- **Задание A**
Переведите на английский язык предложение из отрывка о визите Елизаветы II: «Королева тут же поблагодарила его письмом, рассказав, как позабавила ее эта вещица».
- **Задание B**
Перепечатайте без изменений фрагмент отрывка о визите Елизаветы II от слов «Если не считать» до слов «из участников делегации.» включительно.

- **Фрагмент текста**
+++
Если не считать короткого перехода через улицу с президентом и первой леди от Белого дома до Блэр-Хауса в первый день визита, королева почти не показывалась на публике. В стоящей за ограждением тысячной толпе было много детей, и Елизавета II останавливалась по дороге перекинуться с ними парой слов. “Очень мешали эти строгие меры безопасности. Даже прогулку расписали по минутам” (14), – сожалел один из участников делегации.
Днем на открытом приеме в британском посольстве королева, заметив своего знакомого, Фролика Уэймота, направилась прямо к нему. “Так рада вас видеть, – улыбнулась она. – Как вы? Слышала, болели?” (15) Зная, что Елизавета II собирает мельницы для перца, несколькими месяцами раньше он прислал ей пластиковую из итальянского ресторана – в виде официанта, который говорил с итальянским акцентом: “Вы свернете мне шею!” – когда мельницу крутили. Королева тут же поблагодарила его письмом, рассказав, как позабавила ее эта вещица. И теперь, под конец беседы в саду посольства, Уэймот спросил: “Мэм, прислать вам еще мельницу для перца?” “И тут, – вспоминает Уэймот, – она полностью преобразилась. Хохотала в голос, хлопая ладонью по сумочке. Но потом снова собралась и двинулась дальше, такая же элегантная”.
+++
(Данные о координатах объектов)
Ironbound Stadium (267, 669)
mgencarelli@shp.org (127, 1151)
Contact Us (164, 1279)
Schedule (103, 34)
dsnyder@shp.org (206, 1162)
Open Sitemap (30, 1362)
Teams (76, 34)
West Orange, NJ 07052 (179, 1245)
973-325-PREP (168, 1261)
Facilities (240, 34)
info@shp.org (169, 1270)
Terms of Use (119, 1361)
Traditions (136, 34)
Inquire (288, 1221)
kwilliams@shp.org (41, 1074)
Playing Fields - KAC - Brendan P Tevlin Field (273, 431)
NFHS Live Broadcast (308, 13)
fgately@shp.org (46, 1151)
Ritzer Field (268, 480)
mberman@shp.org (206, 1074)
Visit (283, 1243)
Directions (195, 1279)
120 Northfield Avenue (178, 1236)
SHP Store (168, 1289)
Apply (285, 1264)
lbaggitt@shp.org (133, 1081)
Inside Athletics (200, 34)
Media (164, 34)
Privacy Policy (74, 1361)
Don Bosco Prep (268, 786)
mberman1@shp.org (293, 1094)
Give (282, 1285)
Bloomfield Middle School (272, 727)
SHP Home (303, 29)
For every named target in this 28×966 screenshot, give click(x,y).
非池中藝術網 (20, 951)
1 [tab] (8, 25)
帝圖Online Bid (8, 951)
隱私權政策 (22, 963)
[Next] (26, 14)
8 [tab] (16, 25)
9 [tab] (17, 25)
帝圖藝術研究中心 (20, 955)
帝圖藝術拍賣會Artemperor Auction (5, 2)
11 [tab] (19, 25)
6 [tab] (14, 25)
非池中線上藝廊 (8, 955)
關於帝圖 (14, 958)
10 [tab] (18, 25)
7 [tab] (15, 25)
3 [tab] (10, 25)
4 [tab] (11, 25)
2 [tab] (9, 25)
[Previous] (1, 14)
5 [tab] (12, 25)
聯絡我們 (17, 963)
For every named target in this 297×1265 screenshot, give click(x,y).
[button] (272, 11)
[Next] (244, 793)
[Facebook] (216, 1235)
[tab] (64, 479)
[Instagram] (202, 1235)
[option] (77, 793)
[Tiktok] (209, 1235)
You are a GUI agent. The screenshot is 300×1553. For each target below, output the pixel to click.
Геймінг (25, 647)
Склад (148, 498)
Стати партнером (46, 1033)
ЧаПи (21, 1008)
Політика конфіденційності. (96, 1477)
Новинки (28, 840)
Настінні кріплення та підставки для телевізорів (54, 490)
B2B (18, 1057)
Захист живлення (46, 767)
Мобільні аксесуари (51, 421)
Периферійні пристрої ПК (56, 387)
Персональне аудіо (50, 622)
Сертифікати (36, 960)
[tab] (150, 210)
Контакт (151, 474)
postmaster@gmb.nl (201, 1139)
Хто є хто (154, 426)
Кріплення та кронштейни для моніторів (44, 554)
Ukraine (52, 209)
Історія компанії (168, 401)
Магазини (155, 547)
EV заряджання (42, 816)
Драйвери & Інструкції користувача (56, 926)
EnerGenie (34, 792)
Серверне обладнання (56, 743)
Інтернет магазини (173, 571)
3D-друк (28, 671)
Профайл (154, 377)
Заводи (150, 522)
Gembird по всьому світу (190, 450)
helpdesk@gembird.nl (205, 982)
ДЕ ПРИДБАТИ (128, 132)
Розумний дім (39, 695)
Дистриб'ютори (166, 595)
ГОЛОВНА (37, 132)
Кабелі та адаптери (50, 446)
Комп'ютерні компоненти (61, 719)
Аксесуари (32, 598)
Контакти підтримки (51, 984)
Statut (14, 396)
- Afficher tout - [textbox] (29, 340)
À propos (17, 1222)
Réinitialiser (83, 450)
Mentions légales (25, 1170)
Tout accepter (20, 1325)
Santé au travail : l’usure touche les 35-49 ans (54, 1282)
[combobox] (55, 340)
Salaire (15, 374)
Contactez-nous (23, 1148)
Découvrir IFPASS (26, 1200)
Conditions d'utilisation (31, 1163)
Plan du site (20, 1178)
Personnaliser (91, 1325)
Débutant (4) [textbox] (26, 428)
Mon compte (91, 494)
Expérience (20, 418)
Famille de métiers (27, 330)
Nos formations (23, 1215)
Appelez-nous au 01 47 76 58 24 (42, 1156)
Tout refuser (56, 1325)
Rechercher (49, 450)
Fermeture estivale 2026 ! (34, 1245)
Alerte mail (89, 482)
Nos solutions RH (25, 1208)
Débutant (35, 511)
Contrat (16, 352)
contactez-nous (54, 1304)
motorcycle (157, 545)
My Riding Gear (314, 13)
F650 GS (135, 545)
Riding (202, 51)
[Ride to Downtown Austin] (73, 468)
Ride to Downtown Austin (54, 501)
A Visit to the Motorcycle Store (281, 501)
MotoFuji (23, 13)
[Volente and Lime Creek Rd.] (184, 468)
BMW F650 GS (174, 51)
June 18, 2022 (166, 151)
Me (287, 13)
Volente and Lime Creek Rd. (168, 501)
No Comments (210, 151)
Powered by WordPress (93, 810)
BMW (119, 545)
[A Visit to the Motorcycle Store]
+++
- **Правильный ответ A**
The Queen immediately thanked him in a letter, telling him how much the little thing had amused her.

- **Правильный ответ B**
Если не считать короткого перехода через улицу с президентом и первой леди от Белого дома до Блэр-Хауса в первый день визита, королева почти не показывалась на публике. В стоящей за ограждением тысячной толпе было много детей, и Елизавета II останавливалась по дороге перекинуться с ними парой слов. “Очень мешали эти строгие меры безопасности. Даже прогулку расписали по минутам” (14), – сожалел один из участников делегации.